## Stored entries
<<<<
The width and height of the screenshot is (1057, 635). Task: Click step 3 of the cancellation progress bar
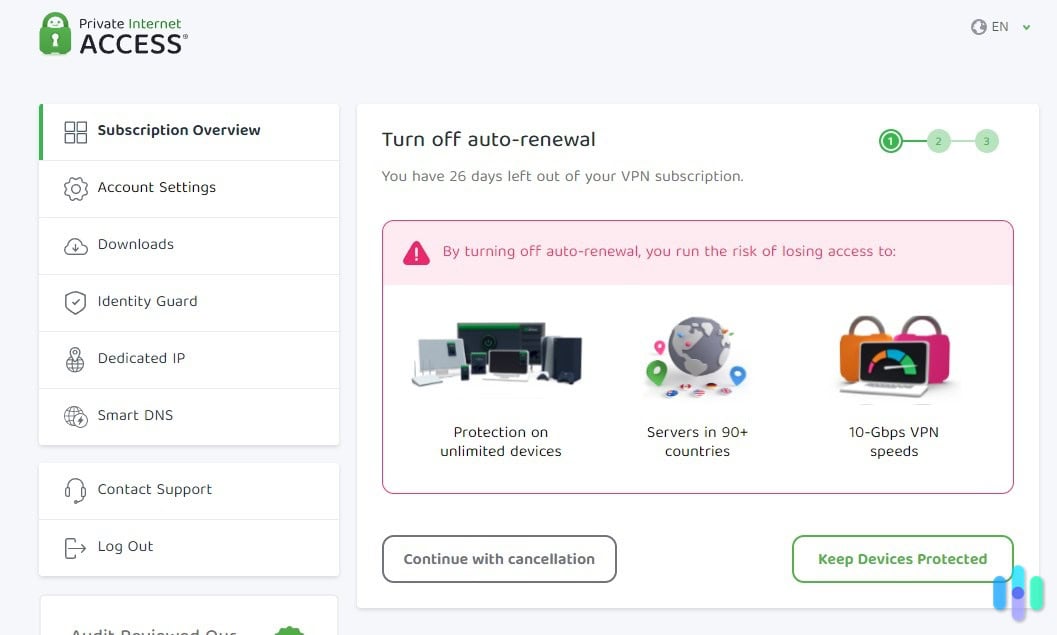[986, 141]
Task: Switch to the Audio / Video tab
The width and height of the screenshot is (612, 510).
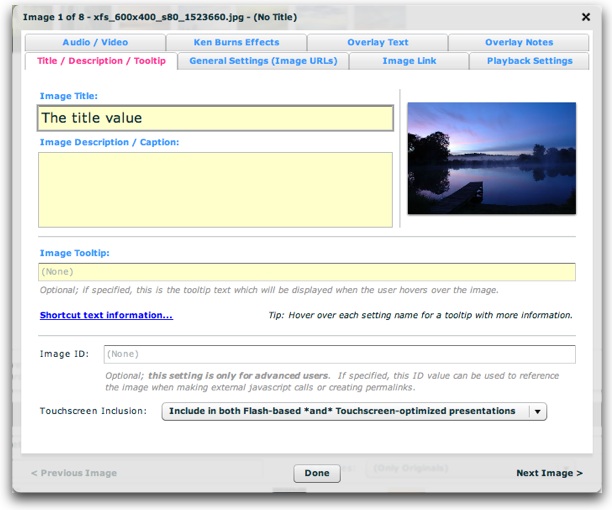Action: click(x=96, y=43)
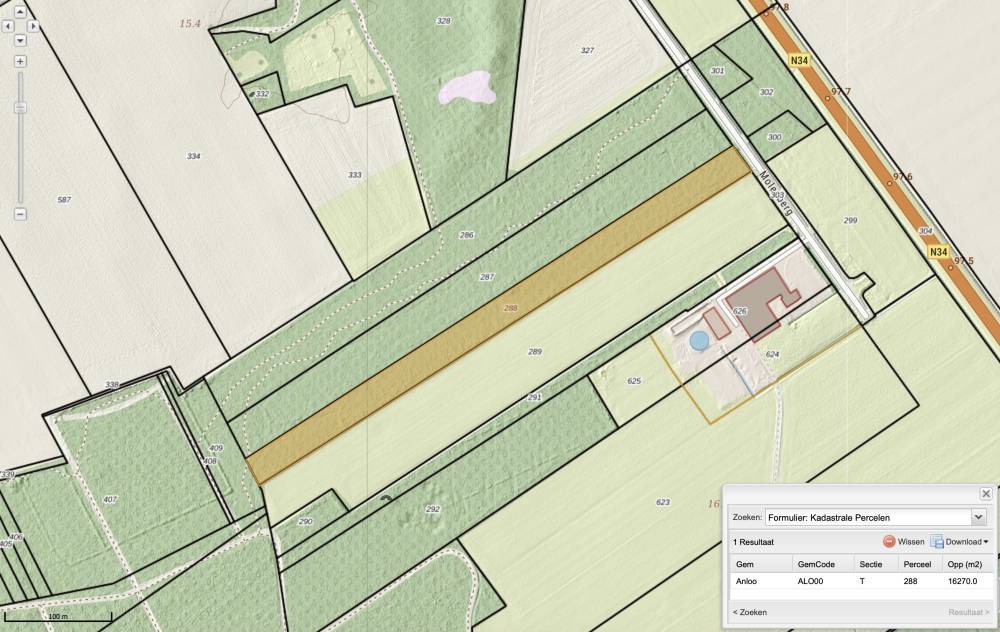The height and width of the screenshot is (632, 1000).
Task: Close the search results panel
Action: [986, 494]
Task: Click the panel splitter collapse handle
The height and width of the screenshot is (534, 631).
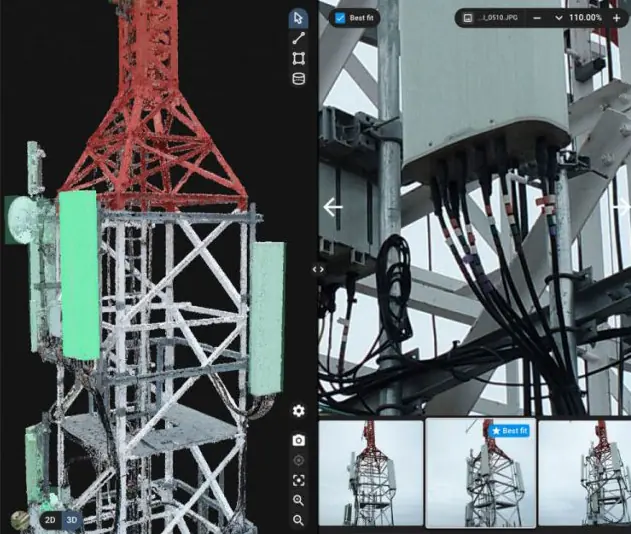Action: [318, 269]
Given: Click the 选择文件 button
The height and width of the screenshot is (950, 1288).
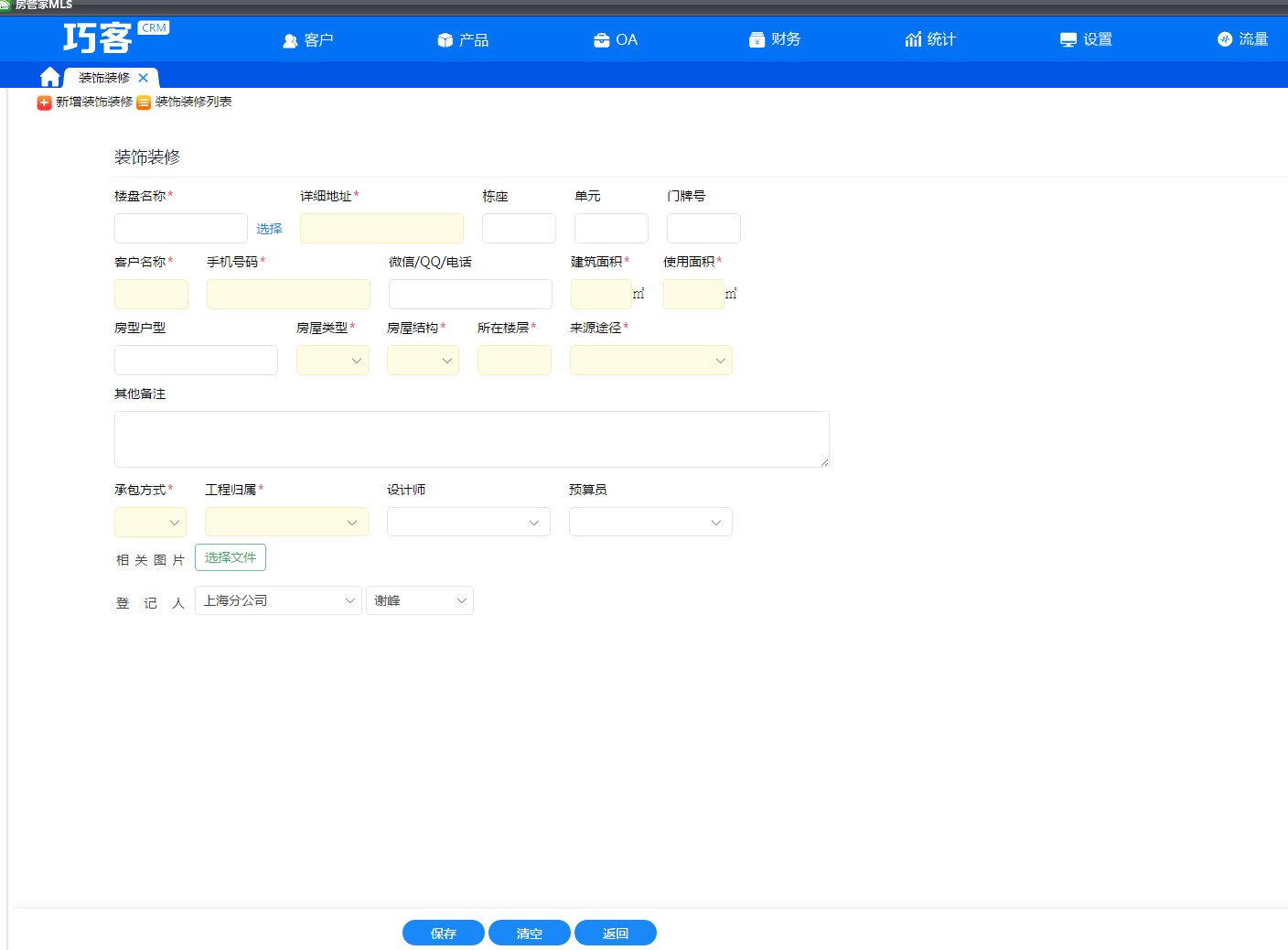Looking at the screenshot, I should coord(231,557).
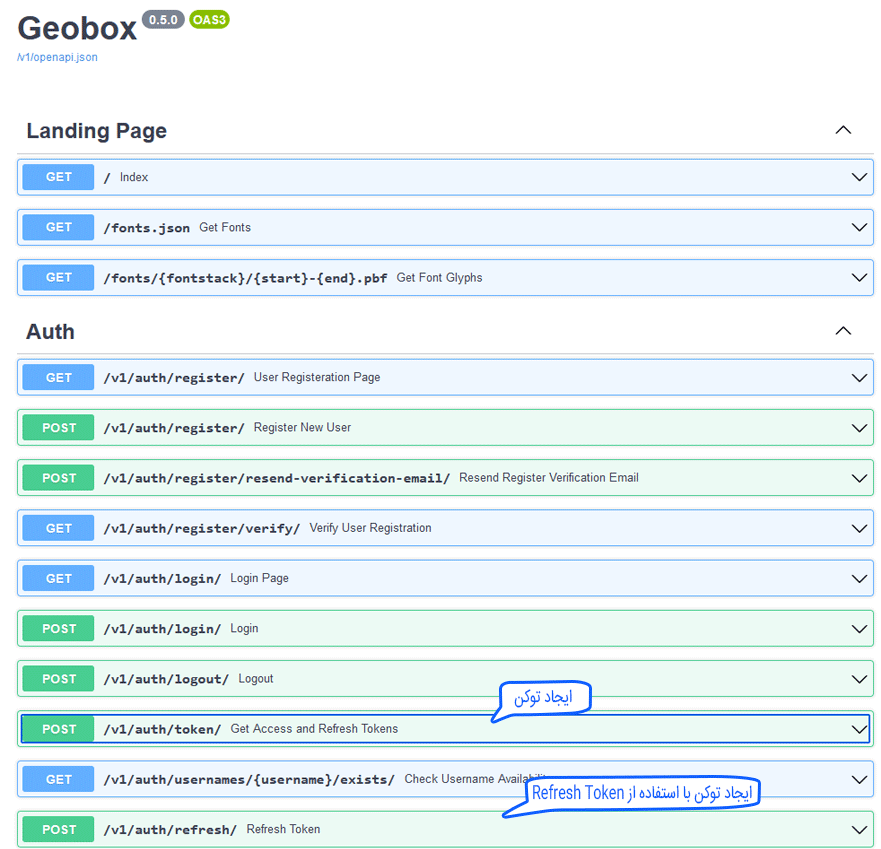Image resolution: width=881 pixels, height=849 pixels.
Task: Expand Get Access and Refresh Tokens chevron
Action: (x=859, y=729)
>>>>
## WHAT IS EXPECTED
The answer should match the data above word for word, with no pictures in it.

## TASK RESULT
The width and height of the screenshot is (1057, 635). Task: Click step 3 of the cancellation progress bar
[986, 141]
Task: Switch to the Audio / Video tab
The width and height of the screenshot is (612, 510).
Action: click(x=96, y=43)
The height and width of the screenshot is (632, 1000).
Task: Close the search results panel
Action: [986, 494]
Task: Click the panel splitter collapse handle
The height and width of the screenshot is (534, 631).
Action: [318, 269]
Given: Click the 选择文件 button
The height and width of the screenshot is (950, 1288).
Looking at the screenshot, I should coord(231,557).
Image resolution: width=881 pixels, height=849 pixels.
Task: Expand Get Access and Refresh Tokens chevron
Action: (x=859, y=729)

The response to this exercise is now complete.